From: ben (ben@machinegod.org)
Date: Tue Jan 29 2002 - 16:01:12 MST
On 28 Jan 2002 at 14:17, ben wrote:
> [Joe] It,s worse than that; we can never know any single object from all
> possible perspectives (since we are finite and there are an infinity of
> possible perspectives from which to view any object) in all possible
> perceptual modalities. Any concrete object is phenomenologically
> inexhaustible. All that we can say is, whatever the whole might be, it
> must noncontradictorally contain the parts which we have apprehended
> as parts or aspects of that whole, for part of the whole story of any
> object is that when presented to one of our perceptual apparati from a
> particular perspective, our specific perception of it results.
>
> [ben] An even more eloquent description of why it is fruitless to discuss
> the "borders" of our Universe and what, if anything, is outside it, or
> whether or not there even is an outside.
>
[Joe 1]In spatiotemporal locations where an object we are attempting to peruse
returns no information concerning it whatsoever, no matter what
perspective we adopt on the location or what native or augmented
perceptual modalities we use to investigate it, we may resonably
conclude that the object in question does not extend to that location.

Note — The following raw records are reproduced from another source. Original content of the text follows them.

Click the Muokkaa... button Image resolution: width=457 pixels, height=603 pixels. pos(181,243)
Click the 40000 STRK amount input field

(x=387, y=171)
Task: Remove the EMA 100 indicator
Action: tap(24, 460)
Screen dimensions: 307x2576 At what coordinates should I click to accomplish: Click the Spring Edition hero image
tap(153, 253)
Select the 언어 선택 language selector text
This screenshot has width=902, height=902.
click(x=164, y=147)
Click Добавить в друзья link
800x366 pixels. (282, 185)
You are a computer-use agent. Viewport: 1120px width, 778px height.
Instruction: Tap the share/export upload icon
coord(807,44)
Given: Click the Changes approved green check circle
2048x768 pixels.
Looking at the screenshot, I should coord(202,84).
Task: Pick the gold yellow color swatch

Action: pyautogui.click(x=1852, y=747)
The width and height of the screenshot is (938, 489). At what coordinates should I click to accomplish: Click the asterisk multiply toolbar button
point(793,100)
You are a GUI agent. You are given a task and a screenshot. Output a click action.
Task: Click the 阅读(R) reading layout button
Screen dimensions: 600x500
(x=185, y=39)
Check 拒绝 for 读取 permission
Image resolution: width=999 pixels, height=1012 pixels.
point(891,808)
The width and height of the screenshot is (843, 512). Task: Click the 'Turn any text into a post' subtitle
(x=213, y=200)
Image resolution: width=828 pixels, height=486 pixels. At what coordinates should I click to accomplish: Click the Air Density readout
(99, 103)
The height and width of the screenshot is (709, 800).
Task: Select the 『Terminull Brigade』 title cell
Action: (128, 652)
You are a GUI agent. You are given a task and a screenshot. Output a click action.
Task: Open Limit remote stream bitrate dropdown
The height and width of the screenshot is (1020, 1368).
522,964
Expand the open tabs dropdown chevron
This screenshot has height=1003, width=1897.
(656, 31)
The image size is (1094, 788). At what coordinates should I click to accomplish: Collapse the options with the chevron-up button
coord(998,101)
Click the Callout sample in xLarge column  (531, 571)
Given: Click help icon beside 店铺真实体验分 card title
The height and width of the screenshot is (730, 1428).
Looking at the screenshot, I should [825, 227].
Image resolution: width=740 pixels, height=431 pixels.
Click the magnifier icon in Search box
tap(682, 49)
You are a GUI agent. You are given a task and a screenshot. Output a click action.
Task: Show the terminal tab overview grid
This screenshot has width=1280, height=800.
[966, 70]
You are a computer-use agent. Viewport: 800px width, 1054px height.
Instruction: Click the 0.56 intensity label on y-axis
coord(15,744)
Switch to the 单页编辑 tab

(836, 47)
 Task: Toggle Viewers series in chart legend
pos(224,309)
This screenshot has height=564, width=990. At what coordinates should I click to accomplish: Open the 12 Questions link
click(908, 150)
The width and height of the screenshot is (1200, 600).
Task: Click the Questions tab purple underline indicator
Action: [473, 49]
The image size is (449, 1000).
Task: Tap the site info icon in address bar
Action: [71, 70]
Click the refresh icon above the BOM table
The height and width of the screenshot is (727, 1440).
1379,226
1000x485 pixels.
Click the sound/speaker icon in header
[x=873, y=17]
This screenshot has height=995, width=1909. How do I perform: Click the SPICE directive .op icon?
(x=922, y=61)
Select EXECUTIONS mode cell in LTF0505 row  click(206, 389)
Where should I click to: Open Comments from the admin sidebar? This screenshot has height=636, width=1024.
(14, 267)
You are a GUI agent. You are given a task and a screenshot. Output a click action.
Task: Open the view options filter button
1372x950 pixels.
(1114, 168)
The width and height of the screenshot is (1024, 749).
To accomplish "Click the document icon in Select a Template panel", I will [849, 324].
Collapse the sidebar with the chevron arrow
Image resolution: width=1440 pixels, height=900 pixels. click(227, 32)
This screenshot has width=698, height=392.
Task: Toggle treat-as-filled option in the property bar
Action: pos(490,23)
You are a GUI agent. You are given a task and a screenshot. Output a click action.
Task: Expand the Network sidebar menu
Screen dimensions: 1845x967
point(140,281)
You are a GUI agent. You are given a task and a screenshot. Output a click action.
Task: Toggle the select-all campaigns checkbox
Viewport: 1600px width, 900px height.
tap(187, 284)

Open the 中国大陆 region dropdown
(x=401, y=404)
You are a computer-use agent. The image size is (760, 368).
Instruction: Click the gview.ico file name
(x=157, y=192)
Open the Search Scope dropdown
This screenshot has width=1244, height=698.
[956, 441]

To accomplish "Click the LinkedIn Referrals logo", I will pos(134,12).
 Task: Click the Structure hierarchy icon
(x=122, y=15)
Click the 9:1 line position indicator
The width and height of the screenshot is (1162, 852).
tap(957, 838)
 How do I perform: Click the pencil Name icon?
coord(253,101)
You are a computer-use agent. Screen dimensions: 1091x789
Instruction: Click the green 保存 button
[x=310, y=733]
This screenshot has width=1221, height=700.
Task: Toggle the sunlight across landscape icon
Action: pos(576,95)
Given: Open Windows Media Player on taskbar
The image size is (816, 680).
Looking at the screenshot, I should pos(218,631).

It's boundary is comprised of the border between the locations where
we can receive information from our perusals, and the locations where
we cannot.
[ben 1] Exactly - my point being that since we are inside the Universe when trying to peruse the Universe, we cannot define its boundaries as we cannot make our measurements from any location from which the Universe does not present itself to us for perusal. Any time and place that we have been, there's the Universe, reliable as always, mocking us with it's refusal to 'not be there' so that we can mark down a boundary. Very well put, by the way.